Skills will be learned one way or the other, but the nature of those skills and the way they are used are dependent on an effective reflective process, at an appropriate time in the process, being part of the learning. Skills and content will be valued if they make sense and have a life container that can hold them. Rites of passage, especially coming of age, continue to go on in every culture. The formational experience is happening but is often not an intentional process. The cultural agency required to produce effective adults for a culture may be abandoned to agendas that are not interested in maturity or reflective practice. It may be that the cultural agency for formation has been turned over to impersonal processes that cannot provide the attentive and watchful guidance of a local, invested community. If young people, during their coming-of-age process, are being formed by participation, it is worth considering what sense of meaning they gain and what they learn from the values connected to the repetitive or ritualistic participation in which they engage.
Being steeped in images and repetitions of images is a type of participation that forms those who participate in the images offered. This is the knowledge that permeates traditional rituals and ceremonies. Images are steeped in meaning and values. A reflective and critical assessment of those images must happen if the shape they are giving to lives is to be understood and directed to the benefit of all. However, if the flow of participatory action never stops and there are no sites of reflection, there can be no real coming of age. There may be a lack of elders to guide the process. It is wise to consider who acts as mentors during any reflection on values and equally wise to wonder about the character of the humans being formed in any cultural process.

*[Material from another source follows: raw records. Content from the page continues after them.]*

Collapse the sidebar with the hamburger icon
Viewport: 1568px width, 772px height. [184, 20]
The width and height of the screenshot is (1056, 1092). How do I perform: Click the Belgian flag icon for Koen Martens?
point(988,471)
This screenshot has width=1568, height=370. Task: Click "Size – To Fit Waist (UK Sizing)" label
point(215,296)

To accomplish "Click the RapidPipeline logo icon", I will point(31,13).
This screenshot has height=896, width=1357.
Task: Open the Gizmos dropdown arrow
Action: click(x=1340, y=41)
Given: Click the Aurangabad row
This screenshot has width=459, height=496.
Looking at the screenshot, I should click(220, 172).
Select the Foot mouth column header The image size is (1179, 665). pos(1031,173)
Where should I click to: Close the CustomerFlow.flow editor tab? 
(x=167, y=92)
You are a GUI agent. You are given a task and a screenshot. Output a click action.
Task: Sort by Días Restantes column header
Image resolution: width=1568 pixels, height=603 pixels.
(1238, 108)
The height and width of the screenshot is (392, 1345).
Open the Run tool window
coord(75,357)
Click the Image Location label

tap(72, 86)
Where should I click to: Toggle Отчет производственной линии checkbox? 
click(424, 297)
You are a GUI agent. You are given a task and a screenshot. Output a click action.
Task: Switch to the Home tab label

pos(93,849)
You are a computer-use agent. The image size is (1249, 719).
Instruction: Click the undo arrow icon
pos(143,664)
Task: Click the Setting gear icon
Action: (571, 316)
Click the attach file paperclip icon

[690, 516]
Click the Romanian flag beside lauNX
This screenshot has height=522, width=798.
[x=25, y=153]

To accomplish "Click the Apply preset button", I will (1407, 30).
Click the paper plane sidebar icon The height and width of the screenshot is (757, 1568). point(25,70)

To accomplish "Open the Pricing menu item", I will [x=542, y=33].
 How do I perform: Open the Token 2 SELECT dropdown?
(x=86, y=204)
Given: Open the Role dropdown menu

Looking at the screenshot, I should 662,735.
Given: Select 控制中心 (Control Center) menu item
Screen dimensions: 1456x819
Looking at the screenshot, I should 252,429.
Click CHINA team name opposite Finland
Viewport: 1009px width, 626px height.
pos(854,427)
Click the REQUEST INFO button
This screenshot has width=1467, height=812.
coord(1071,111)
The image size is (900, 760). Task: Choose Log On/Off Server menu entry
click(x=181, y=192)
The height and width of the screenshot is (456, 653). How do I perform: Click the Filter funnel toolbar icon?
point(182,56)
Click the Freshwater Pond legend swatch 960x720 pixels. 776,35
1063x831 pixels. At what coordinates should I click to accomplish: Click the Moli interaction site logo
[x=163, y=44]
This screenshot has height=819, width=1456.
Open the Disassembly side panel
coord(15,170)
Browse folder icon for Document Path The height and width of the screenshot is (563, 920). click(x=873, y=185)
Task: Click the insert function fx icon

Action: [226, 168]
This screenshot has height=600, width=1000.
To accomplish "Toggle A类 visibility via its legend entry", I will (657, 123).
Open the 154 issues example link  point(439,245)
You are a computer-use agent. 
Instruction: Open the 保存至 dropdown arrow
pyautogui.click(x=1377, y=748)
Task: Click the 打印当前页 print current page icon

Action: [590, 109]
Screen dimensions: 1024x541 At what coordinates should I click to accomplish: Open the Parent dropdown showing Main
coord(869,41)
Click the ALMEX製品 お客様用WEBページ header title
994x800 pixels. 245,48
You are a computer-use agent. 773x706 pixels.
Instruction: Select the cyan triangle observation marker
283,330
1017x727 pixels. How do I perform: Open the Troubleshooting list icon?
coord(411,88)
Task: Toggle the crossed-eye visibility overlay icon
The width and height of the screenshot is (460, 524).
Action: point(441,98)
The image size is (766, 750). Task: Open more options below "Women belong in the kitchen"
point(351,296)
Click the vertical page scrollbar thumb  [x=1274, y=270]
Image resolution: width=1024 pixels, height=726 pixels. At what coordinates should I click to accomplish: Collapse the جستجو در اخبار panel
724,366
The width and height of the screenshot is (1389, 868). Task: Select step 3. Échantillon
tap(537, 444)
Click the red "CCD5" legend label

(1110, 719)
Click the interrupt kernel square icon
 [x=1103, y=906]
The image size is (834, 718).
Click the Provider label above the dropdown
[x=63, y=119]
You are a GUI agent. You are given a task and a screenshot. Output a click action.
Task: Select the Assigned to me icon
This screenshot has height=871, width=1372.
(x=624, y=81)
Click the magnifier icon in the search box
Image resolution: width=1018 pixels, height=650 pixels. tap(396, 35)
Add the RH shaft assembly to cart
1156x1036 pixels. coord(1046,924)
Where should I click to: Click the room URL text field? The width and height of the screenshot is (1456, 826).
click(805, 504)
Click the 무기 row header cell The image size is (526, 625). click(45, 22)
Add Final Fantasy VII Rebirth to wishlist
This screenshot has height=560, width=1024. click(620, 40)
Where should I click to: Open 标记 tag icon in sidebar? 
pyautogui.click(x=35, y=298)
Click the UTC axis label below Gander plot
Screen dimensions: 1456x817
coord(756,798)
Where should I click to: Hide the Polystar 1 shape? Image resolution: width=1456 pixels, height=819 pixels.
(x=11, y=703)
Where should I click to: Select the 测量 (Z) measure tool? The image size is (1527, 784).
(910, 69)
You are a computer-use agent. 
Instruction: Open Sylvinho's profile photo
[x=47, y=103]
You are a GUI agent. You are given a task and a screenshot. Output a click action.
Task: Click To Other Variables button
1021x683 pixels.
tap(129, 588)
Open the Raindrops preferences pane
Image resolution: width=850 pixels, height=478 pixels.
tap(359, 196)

If the result of formational practices in a culture is adults who live with a degree of uncertainty, vulnerability, and insecurity, as well as with unclear values and meaning, there are implications for the culture and for the young being raised within. It is important to analyze cultural rituals and their embedded meanings to see what is actually being taught through participation and a formational process. It is necessary to consider whose ends are being served and what spiritual values are being offered by a culture. Cultures that are deliberate about rites of passage, especially coming of age, know that formation of lives is significant and transmits values. Rites of passage need to be intentional, deliberate, and the work of the whole community.